Copy out the lines from the records starting at the line containing "coordinates (25, 472)." and ending at the line containing "Close is located at coordinates (358, 184).", both included, with no changes.

[Source records]
☆ ☆ ☆

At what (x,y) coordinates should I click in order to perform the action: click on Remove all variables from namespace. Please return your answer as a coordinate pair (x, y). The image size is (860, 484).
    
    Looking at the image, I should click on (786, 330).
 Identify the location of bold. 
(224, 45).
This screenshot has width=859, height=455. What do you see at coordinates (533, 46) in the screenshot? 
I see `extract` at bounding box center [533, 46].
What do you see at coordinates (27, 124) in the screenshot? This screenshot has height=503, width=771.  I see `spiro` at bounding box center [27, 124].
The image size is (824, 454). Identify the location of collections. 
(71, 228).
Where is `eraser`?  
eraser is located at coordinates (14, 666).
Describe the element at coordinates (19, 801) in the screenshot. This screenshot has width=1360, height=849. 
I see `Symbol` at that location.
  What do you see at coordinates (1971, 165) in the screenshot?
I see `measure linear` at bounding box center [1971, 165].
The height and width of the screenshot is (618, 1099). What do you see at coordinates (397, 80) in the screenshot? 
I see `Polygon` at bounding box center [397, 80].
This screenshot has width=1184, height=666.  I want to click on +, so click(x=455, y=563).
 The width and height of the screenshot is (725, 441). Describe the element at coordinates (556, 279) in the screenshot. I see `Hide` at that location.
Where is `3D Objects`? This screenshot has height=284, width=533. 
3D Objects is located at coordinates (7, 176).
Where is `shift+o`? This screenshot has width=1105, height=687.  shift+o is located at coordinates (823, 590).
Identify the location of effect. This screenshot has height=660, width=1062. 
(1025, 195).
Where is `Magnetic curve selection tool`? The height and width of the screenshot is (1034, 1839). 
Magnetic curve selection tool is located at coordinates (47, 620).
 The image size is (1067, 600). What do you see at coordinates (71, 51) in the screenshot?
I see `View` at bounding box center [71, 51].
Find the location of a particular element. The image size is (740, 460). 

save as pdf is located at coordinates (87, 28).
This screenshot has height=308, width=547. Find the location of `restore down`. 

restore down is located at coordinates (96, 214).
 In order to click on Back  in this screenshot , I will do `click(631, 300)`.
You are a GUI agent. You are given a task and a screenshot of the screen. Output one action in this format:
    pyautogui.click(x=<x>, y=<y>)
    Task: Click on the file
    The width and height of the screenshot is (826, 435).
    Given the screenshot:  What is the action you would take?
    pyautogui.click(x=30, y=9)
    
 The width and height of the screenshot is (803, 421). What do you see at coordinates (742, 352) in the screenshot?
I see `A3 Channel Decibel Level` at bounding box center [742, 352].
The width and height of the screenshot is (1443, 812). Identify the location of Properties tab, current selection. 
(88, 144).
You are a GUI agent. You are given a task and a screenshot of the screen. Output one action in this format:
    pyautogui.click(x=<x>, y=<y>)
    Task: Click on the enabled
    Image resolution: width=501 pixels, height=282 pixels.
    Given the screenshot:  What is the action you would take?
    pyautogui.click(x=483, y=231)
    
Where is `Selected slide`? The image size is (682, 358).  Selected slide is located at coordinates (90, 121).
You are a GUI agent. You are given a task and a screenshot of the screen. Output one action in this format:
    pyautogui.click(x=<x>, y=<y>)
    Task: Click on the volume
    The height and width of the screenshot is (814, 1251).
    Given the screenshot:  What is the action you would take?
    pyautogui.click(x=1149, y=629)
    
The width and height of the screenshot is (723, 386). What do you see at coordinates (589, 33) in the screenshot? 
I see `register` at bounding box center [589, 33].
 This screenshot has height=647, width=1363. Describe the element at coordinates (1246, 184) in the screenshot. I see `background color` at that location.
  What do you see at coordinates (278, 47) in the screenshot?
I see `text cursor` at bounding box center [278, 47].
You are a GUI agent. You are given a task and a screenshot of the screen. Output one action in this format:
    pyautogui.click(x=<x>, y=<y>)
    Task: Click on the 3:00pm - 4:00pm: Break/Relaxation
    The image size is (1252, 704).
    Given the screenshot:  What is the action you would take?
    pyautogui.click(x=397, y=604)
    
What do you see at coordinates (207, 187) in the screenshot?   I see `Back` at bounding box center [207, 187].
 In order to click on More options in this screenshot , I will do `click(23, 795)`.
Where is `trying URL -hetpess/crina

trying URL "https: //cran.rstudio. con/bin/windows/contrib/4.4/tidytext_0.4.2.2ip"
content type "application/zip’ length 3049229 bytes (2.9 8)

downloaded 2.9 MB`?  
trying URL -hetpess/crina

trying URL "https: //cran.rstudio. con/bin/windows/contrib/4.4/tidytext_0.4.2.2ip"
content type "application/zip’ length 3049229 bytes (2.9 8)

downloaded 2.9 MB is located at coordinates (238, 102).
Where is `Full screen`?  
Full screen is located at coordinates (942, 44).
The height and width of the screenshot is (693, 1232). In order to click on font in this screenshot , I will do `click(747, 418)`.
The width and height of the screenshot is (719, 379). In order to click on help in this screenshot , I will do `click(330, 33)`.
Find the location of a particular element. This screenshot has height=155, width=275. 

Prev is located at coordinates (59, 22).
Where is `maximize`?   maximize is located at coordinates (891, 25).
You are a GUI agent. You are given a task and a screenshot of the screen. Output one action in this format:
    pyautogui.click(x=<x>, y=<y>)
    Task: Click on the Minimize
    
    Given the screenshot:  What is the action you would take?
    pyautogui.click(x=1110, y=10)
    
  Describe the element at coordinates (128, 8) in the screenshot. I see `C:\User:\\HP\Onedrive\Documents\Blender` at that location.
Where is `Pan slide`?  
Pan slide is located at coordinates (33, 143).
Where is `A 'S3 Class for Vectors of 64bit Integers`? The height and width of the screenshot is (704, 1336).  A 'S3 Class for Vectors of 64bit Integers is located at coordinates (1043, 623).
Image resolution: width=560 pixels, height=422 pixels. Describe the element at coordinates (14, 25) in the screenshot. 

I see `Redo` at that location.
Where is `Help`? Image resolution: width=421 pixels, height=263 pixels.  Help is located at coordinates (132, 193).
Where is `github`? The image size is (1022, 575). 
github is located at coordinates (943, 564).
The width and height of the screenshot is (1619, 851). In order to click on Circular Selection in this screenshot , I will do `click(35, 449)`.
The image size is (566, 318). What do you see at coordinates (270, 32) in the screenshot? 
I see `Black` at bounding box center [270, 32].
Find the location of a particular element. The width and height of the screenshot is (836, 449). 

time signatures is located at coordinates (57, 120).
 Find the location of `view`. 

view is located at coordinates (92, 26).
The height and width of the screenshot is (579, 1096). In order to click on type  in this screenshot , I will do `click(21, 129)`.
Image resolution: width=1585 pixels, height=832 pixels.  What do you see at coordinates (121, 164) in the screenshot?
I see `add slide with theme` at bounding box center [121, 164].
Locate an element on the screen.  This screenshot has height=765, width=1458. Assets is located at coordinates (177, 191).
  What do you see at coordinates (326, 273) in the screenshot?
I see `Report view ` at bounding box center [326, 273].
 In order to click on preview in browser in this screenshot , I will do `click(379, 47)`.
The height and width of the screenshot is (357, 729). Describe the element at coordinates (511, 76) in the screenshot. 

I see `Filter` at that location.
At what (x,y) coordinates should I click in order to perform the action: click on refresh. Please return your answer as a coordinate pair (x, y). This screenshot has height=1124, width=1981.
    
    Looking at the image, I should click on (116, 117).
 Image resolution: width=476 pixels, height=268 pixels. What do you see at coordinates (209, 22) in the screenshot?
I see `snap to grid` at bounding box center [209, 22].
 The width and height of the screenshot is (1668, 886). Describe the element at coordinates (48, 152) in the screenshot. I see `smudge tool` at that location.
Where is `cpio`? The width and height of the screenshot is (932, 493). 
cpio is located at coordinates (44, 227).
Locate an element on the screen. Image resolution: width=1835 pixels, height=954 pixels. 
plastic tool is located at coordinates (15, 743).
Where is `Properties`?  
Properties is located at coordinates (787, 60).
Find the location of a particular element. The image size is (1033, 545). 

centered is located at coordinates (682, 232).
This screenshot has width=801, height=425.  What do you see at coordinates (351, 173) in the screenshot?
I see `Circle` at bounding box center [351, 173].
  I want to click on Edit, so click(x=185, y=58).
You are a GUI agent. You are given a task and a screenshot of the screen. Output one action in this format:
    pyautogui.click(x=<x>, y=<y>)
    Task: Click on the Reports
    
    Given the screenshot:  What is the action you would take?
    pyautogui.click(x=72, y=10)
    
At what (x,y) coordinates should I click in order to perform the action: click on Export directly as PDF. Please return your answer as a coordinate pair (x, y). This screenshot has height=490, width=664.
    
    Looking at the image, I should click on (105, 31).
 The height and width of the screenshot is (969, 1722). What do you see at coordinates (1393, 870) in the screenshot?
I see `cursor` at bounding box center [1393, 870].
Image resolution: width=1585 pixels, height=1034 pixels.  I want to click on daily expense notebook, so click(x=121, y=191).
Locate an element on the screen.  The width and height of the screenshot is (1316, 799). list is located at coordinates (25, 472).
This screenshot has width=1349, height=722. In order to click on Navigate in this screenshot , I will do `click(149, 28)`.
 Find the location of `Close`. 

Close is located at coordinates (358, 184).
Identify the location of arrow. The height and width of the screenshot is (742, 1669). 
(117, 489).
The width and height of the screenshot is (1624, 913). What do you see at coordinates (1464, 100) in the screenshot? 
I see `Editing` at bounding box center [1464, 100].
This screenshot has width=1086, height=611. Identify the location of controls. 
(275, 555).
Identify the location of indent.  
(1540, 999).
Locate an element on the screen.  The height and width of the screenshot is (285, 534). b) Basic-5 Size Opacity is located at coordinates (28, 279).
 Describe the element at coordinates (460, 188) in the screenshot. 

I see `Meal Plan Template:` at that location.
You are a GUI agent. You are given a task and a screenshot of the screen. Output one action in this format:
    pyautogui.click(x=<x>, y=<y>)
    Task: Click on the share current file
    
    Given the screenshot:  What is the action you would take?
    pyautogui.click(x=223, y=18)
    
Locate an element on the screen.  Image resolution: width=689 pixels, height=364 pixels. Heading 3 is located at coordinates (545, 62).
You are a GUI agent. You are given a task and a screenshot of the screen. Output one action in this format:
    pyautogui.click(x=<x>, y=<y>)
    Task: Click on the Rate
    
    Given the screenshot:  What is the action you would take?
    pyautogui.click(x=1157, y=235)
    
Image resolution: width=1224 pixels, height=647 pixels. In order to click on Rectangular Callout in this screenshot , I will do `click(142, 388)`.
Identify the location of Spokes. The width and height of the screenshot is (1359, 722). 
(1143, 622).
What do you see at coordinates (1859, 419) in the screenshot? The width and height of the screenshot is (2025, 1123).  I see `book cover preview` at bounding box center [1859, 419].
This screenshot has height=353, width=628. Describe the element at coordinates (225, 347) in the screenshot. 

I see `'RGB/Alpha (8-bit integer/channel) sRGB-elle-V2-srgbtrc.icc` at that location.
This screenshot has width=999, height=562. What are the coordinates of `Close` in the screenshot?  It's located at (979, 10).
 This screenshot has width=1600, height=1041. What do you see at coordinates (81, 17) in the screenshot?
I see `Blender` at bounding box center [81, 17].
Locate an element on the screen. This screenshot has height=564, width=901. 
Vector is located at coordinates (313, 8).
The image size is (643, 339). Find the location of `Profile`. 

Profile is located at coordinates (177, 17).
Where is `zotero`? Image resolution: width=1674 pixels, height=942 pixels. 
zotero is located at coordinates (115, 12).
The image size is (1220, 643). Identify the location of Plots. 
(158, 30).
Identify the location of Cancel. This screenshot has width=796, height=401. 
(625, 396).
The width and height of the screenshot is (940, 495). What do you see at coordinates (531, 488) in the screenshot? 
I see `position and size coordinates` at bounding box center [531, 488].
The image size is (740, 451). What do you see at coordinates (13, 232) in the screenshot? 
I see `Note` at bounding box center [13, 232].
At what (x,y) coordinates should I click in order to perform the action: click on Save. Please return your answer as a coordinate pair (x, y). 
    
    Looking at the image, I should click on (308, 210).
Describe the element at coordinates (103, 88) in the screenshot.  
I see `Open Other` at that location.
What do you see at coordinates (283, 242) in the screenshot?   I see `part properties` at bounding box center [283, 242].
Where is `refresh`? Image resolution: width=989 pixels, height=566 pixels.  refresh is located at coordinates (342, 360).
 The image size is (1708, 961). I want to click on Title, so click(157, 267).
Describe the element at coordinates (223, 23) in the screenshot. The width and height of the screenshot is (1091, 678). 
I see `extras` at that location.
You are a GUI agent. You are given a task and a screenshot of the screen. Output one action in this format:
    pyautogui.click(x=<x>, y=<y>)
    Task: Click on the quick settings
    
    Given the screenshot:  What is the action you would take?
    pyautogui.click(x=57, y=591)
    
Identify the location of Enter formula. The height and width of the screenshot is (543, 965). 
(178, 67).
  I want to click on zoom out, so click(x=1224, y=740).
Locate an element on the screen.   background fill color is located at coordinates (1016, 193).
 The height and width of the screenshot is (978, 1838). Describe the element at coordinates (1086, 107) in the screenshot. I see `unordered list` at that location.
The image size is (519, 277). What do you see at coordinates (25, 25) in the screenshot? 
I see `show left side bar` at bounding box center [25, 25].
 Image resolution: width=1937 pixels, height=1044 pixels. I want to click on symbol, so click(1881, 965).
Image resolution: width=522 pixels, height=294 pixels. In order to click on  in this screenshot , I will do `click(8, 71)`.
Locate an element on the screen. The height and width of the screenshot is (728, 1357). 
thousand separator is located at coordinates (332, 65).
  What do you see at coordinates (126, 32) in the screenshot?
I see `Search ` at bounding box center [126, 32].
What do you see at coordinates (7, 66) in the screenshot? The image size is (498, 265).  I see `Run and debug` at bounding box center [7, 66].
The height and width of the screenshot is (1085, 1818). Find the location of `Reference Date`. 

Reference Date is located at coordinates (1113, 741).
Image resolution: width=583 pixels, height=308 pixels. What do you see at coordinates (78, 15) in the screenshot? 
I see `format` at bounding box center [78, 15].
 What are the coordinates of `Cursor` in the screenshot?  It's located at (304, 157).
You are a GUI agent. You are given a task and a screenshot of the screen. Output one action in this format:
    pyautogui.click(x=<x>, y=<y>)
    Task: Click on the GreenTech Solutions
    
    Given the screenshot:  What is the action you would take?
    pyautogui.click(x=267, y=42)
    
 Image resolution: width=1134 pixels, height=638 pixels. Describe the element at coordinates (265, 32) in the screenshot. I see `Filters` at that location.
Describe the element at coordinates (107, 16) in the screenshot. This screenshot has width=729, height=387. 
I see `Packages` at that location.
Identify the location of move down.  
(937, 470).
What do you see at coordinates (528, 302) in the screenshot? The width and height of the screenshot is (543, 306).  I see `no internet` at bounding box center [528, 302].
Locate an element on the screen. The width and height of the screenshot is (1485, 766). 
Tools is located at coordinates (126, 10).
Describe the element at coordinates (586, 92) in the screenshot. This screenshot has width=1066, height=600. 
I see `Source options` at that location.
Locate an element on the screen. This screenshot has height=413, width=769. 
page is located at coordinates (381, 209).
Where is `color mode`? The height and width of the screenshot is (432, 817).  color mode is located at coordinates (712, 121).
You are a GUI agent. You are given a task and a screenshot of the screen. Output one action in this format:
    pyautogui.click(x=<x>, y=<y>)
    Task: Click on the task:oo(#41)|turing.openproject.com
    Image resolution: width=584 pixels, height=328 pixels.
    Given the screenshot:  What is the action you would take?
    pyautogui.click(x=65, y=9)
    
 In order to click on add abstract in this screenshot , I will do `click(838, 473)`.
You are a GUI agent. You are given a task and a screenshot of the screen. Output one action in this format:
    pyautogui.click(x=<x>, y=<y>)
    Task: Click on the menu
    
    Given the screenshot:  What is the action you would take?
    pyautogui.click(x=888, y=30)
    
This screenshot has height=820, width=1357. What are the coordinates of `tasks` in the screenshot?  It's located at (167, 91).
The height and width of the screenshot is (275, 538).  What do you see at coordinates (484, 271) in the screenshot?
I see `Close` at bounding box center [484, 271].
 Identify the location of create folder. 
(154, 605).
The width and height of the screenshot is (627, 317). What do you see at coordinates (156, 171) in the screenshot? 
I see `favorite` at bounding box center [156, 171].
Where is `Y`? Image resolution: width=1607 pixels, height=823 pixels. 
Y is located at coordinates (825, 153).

☆ ☆ ☆

- _EXERCISE RESULT_
Locate an element on the screen.  The width and height of the screenshot is (1316, 799). list is located at coordinates (25, 472).
This screenshot has width=1349, height=722. In order to click on Navigate in this screenshot , I will do `click(149, 28)`.
 Find the location of `Close`. 

Close is located at coordinates (358, 184).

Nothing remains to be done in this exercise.